2.4.1: Understand and Create Histograms
- Page ID
An extension of the bar graph is the histogram. A histogram is a type of vertical bar graph in which the bars represent grouped continuous data. The shape of a histogram can tell you a lot about the distribution of the data, as well as provide you with information about the mean, median, and mode of the data set. The following are some typical histograms, with a caption below each one explaining the distribution of the data, as well as the characteristics of the mean, median, and mode. Distributions can have other shapes besides the ones shown below, but these represent the most common ones that you will see when analyzing data. In each of the graphs below, the distributions are not perfectly shaped, but are shaped enough to identify an overall pattern.
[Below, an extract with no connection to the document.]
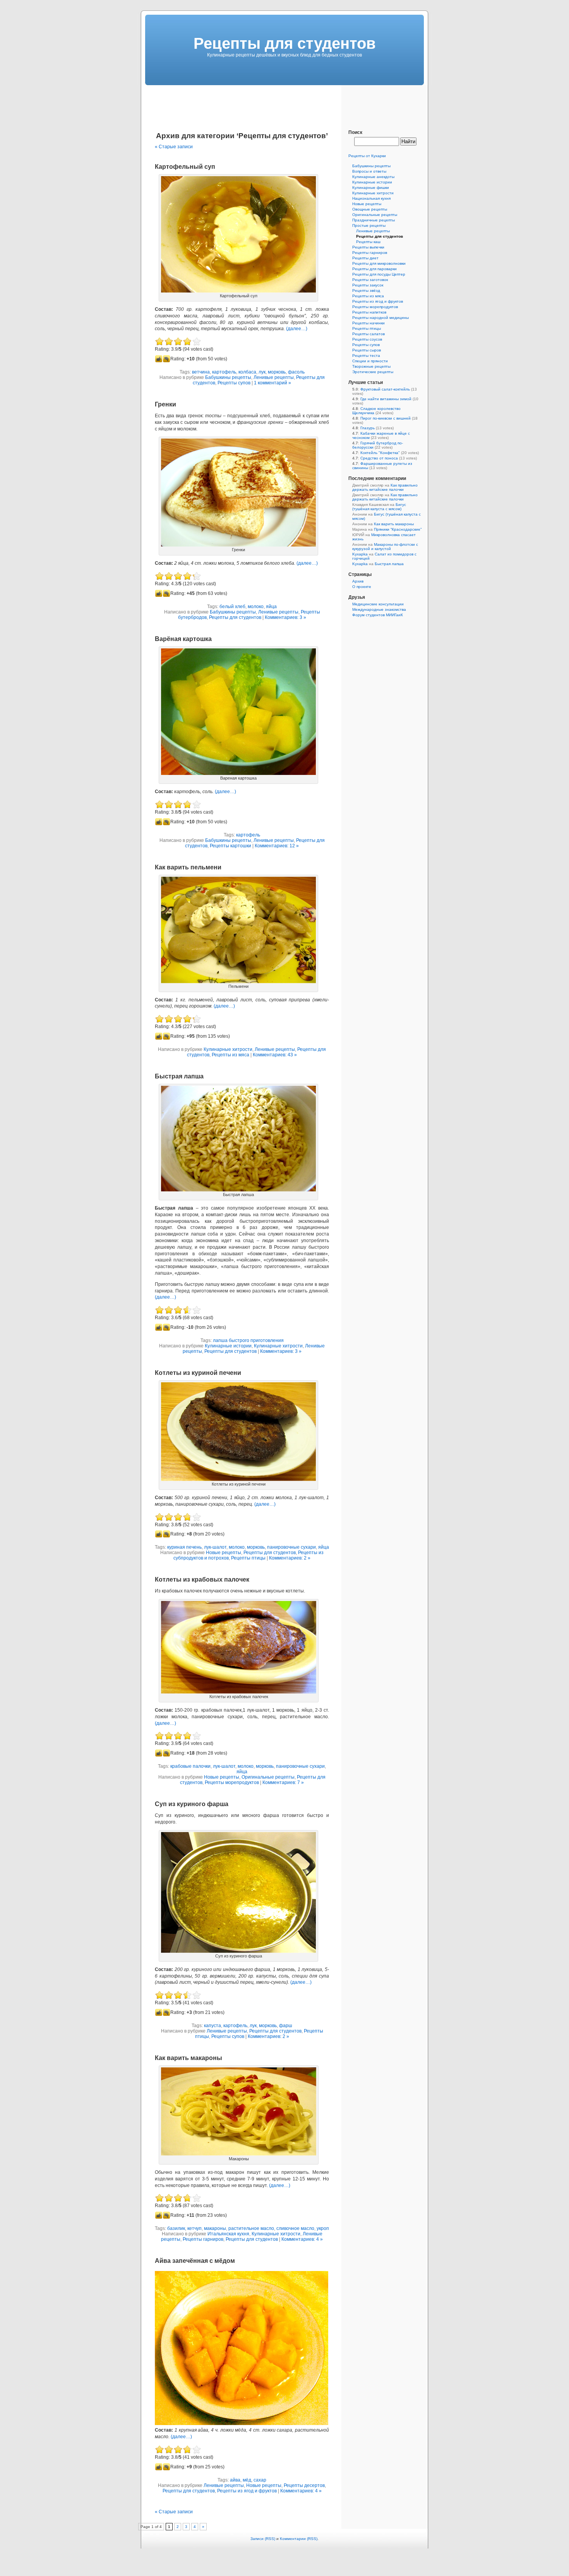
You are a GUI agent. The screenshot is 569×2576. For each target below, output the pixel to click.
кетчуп (194, 2228)
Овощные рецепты (369, 209)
Figure above represents a bell-shaped distribution, which has a single peak and tapers off to both the left and to the right of the peak. The shape appears to be symmetric about the center of the histogram. The single peak indicates that the distribution is unimodal. The highest peak of the histogram represents the location of the mode of the data set. The mode is the data value that occurs the most often in a data set. For a symmetric histogram, the values of the mean, median, and mode are all the same and are all located at the center of the distribution.
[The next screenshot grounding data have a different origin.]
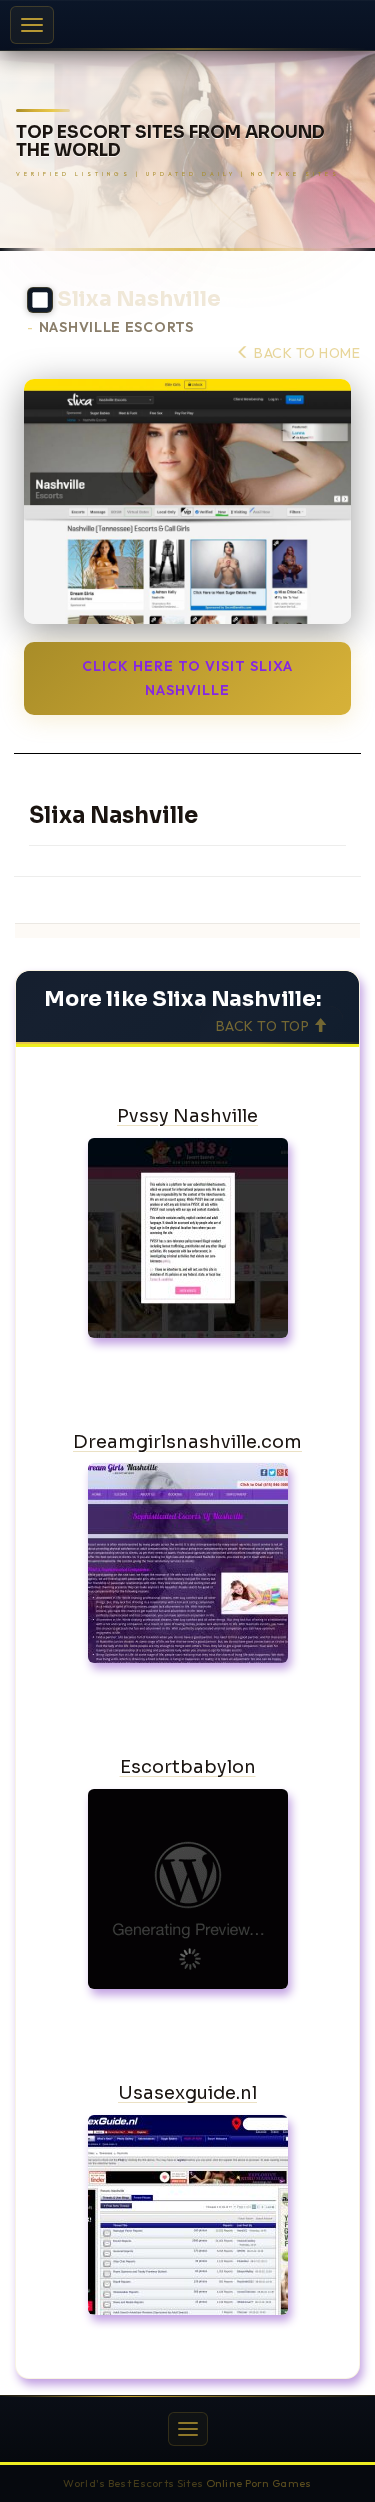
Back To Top (264, 1026)
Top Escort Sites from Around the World (170, 142)
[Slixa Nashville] (187, 501)
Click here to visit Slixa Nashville (187, 677)
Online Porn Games (259, 2483)
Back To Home (305, 353)
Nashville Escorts (116, 327)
Figure above represents a distribution that is approximately uniform and forms a rectangular, flat shape. The frequency of each class is approximately the same.
Figure above represents a right-skewed distribution, which has a peak to the left of the distribution and data values that taper off to the right. This distribution has a single peak and is also unimodal. For a histogram that is skewed to the right, the mean is located to the right on the distribution and is the largest value of the measures of central tendency. The mean has the largest value because it is strongly affected by the outliers on the right tail that pull the mean to the right. The mode is the smallest value, and it is located to the left on the distribution. The mode always occurs at the highest point of the peak. The median is located between the mode and the mean.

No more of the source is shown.